Goal: Can you reproduce the entries between the lines holding "Task: Click the Dashboard" and "coord(418,33)", inclusive, with nothing changed?

Material provided:
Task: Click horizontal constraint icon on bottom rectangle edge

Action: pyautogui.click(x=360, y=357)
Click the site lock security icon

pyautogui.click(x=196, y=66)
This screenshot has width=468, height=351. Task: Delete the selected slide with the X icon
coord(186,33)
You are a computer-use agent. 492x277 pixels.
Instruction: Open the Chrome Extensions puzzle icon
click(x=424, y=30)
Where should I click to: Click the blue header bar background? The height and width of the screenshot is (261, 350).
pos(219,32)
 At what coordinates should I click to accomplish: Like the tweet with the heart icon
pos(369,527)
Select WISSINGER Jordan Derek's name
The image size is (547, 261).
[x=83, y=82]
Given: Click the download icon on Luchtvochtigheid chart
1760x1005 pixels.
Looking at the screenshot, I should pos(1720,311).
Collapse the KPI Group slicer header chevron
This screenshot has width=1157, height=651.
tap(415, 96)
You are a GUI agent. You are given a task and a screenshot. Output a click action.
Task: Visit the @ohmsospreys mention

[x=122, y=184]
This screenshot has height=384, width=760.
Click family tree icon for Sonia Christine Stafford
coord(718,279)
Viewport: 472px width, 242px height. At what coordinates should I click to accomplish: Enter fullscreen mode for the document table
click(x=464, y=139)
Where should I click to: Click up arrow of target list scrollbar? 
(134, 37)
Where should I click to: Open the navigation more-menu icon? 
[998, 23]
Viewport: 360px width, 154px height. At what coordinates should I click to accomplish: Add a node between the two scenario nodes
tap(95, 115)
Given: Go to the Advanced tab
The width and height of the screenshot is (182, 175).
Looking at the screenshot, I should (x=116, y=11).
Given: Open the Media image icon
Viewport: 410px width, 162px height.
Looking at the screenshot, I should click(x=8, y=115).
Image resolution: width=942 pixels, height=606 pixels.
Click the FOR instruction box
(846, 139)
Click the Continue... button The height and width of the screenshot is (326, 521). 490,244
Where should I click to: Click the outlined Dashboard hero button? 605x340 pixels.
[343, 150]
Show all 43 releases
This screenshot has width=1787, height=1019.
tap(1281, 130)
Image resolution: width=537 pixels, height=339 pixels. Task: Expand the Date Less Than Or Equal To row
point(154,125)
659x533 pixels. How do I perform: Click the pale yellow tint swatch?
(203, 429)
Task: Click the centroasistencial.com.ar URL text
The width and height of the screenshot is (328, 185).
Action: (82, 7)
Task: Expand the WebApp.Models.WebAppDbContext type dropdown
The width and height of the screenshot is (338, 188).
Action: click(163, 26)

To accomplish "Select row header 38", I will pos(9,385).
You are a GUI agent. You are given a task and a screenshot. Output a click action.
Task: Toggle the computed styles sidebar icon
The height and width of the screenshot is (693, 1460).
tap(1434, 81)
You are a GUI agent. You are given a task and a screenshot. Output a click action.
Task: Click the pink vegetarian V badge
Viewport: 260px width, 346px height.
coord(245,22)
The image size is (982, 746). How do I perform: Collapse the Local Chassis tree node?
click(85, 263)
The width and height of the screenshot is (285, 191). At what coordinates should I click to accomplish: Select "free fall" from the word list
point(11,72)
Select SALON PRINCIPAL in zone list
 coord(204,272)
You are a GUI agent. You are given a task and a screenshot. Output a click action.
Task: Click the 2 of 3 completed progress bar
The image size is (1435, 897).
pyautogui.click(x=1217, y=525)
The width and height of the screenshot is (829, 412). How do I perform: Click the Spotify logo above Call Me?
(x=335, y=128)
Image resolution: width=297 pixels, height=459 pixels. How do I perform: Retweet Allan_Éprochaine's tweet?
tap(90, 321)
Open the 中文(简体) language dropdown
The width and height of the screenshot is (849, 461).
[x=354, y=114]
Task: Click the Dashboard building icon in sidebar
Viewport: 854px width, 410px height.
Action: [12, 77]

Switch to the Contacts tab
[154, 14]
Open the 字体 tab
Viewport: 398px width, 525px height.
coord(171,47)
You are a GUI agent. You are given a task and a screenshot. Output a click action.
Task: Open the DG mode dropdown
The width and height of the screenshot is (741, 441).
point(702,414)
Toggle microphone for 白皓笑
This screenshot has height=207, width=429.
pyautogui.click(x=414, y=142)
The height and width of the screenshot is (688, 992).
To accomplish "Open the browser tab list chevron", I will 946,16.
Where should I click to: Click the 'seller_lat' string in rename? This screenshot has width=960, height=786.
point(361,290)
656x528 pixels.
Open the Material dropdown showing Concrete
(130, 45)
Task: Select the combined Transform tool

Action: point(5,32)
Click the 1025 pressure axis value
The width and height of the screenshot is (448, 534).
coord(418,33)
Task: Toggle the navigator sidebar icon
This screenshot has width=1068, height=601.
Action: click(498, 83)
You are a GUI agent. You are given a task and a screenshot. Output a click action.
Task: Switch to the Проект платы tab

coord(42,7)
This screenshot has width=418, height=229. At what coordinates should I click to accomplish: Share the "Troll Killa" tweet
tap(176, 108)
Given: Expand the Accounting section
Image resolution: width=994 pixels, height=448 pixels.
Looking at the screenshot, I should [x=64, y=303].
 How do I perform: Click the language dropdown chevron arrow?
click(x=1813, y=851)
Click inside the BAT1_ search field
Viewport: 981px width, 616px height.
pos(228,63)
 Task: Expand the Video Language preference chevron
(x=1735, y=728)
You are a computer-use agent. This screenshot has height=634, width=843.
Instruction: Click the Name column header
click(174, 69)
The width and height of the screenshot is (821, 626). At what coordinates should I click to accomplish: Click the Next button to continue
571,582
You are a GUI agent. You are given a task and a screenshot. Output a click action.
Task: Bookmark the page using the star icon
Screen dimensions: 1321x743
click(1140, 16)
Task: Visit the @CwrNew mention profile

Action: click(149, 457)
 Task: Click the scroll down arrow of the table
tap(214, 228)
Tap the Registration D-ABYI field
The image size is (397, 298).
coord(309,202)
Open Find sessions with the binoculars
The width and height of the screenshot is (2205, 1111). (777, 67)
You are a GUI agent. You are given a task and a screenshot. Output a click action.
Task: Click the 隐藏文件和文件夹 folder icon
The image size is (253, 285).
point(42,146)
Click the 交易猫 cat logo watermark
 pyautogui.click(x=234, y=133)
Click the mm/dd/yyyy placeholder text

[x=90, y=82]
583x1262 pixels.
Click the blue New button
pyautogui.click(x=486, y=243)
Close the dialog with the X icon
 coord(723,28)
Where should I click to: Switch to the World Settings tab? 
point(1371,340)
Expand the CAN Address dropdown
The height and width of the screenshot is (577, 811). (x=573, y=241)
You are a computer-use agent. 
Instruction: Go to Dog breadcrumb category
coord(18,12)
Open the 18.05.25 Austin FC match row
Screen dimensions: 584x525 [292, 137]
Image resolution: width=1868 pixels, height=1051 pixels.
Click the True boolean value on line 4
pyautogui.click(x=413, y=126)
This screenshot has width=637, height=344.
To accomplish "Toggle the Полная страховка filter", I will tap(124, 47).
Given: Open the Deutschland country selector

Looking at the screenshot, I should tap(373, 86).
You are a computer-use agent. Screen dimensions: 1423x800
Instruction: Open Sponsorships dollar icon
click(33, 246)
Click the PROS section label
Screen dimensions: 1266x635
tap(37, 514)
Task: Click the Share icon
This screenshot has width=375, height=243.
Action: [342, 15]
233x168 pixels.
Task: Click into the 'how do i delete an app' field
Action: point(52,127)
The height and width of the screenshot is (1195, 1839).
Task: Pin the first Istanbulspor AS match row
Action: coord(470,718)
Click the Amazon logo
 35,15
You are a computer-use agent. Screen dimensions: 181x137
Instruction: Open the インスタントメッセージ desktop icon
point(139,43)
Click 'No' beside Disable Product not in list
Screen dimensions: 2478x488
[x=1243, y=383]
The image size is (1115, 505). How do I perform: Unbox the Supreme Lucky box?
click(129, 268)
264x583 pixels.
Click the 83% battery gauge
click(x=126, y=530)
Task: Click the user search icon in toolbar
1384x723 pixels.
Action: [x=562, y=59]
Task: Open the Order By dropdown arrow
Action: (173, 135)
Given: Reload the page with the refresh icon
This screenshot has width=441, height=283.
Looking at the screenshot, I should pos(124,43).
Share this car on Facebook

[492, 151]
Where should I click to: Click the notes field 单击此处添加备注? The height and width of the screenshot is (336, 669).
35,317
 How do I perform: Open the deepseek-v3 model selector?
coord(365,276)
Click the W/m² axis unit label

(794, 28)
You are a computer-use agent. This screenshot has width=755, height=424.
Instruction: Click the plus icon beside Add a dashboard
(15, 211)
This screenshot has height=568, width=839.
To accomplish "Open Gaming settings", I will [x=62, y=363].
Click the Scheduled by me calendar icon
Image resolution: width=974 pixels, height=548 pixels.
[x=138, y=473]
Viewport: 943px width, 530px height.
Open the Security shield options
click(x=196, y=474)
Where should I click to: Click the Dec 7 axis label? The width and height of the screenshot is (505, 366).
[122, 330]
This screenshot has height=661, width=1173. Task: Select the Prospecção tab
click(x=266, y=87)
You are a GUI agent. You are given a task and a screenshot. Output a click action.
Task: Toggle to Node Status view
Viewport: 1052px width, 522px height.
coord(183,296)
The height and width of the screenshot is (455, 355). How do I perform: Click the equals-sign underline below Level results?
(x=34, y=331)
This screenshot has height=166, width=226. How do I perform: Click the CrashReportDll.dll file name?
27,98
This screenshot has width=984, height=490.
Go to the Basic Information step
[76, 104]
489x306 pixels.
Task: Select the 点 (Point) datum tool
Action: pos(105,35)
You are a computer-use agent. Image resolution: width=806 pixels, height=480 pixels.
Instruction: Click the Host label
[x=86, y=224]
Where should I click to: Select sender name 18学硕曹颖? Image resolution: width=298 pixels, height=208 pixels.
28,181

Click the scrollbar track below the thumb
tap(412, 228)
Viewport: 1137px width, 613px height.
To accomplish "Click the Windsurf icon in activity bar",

Exercise result:
Task: Click the Dashboard building icon in sidebar
Viewport: 854px width, 410px height.
Action: [12, 77]

Switch to the Contacts tab
[154, 14]
Open the 字体 tab
Viewport: 398px width, 525px height.
coord(171,47)
You are a GUI agent. You are given a task and a screenshot. Output a click action.
Task: Open the DG mode dropdown
The width and height of the screenshot is (741, 441).
point(702,414)
Toggle microphone for 白皓笑
This screenshot has height=207, width=429.
pyautogui.click(x=414, y=142)
The height and width of the screenshot is (688, 992).
To accomplish "Open the browser tab list chevron", I will 946,16.
Where should I click to: Click the 'seller_lat' string in rename? This screenshot has width=960, height=786.
point(361,290)
656x528 pixels.
Open the Material dropdown showing Concrete
(130, 45)
Task: Select the combined Transform tool

Action: point(5,32)
Click the 1025 pressure axis value
The width and height of the screenshot is (448, 534).
coord(418,33)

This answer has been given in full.